Have you ever wanted to quickly search for text in a massive corpus of text, such as a language model pretraining dataset? Now you can, using the magic of directed acyclic word graphs (DAWGs) implemented in Rust. Some ways where the Rusty-DAWG library could be directly useful:
- Check which substrings of some text occurred in a pretraining corpus, and how often
- Deduplicate or decontaminate a pretraining corpus
- Build an unbounded-length n-gram model
- Build a retrieval language model
The key features of the Rusty-DAWG library are:
- Build a DAWG or CDAWG index on a corpus with a one-liner. The (C)DAWG can be saved in two formats: a graph stored in RAM and a graph stored on disk.
- Use Python bindings to load a saved (C)DAWG for doing fast n-gram search (you can also load it in Rust, but we recommend working with the Python API).
- An API server and web demo for visualizing n-gram search results over a pre-built (C)DAWG.
This library was started by Will Merrill and Yanai Elazar as part of an internship project at AI2. Ananya Jha, Rodney Kinney, Jackson Petty, Luca Soldaini, David Wadden, Pete Walsh have all since contributed. We've also appreciated the support of Michal Guerquin, Johann Dahm, and other members of the Beaker team at AI2 for getting the library to run at very large scale, as well as the data structures expertise of Shunsuke Inenaga.
Simply use the one-liner here.
To run tests, you can call Cargo (which should have been installed with Rust) from inside the repo directory:
cargo test
To compile an optimized release build, you can run:
cargo build --release
Note that the --release
flag is very important for performance. The code will be 10-100x slower without it.
To run the benchmarking script, you need the Wikitext2/103 data. You can either download this to rusty-dawg/data path or point to an existing repository (easy on beaker, you can use my copy of the data).
You first need to download the data directory, unzip it, and put it in the root of the repository directory (i.e., rusty-dawg/data). Then you can run:
./scripts/benchmark.sh wikitext-2-raw
If the data is stored somewhere else, you can do:
DATA=/home/willm/splits ./scripts/benchmark.sh wikitext-2-raw
The core functionality of Rusty-DAWG is to build DAWGs and CDAWGs, which are indexing structures for large corpora.
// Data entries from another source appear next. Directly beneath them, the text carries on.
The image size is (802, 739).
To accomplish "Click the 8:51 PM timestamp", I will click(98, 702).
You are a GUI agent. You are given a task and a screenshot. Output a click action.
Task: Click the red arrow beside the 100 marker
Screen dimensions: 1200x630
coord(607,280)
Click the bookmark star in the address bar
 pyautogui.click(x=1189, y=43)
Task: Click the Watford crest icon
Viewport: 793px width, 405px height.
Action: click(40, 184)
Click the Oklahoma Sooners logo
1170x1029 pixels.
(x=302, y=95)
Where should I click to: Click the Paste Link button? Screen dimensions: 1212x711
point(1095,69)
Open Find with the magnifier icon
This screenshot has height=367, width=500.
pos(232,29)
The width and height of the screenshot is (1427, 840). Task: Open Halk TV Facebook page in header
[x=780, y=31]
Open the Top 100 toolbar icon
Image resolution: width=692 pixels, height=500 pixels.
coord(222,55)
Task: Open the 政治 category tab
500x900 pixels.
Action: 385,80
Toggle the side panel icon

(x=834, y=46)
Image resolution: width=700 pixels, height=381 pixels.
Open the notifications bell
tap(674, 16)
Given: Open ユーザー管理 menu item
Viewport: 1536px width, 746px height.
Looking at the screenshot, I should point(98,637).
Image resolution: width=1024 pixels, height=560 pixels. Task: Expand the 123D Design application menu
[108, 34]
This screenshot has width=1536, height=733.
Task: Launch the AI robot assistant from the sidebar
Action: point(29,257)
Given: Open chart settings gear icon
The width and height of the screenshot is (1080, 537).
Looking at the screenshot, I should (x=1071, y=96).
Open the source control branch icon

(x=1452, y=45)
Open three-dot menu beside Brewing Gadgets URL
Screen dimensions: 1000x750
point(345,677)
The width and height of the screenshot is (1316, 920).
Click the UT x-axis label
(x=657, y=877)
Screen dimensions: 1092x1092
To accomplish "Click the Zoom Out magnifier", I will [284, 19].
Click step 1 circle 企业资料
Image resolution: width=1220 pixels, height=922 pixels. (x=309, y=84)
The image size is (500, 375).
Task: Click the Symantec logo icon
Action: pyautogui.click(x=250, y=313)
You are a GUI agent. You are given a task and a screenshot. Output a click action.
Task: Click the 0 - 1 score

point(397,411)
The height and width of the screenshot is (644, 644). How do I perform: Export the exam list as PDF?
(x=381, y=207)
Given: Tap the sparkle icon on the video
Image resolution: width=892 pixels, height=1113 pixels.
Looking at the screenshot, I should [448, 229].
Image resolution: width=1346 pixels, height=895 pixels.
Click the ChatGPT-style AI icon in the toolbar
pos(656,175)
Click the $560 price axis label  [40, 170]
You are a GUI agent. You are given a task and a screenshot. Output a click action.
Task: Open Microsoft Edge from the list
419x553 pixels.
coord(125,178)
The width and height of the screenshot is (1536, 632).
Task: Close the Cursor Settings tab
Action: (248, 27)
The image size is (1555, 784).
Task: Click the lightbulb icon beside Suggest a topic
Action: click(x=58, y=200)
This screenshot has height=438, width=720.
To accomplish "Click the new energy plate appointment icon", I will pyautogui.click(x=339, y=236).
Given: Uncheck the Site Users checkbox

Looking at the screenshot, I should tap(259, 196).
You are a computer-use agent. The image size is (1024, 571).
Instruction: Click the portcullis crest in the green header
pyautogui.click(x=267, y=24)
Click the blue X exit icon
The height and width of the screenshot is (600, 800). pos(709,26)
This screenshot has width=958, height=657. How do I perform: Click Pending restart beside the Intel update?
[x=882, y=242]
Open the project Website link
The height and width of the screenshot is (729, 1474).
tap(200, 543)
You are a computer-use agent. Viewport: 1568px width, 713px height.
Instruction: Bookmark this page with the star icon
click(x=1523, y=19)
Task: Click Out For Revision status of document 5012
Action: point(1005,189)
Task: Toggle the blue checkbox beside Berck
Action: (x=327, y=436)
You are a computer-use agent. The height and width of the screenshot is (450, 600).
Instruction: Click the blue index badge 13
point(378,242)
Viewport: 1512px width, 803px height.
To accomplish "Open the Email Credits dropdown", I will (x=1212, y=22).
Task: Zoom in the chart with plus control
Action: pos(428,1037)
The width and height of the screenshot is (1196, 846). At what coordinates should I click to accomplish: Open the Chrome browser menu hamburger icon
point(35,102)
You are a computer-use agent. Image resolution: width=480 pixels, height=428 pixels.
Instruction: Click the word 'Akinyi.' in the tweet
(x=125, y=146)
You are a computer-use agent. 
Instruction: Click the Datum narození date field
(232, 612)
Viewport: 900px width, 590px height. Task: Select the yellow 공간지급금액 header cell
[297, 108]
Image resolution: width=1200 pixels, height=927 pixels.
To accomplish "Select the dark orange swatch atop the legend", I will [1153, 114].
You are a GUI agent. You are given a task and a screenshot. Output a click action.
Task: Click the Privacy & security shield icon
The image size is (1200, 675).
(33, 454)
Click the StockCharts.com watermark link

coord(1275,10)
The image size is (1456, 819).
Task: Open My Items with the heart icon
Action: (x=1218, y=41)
The CDAWG is a strict improvement of the DAWG, so we recommend using the CDAWG if you are building a new index from scratch.
To get started building a CDAWG on your corpus, we recommend adapting the scripts/cdawg/run_pile.sh script. This script was written to build a CDAWG on the Pile. Assuming you have access to the Pile in .jsonl.gz
format (ask William Merrill), the script can be run as follows:
scripts/cdawg/run_pile.sh /home/willm/data/pile/00_0.json.gz /home/willm/cdawgs/00_0
Here the first argument is the path where the input corpus can be found.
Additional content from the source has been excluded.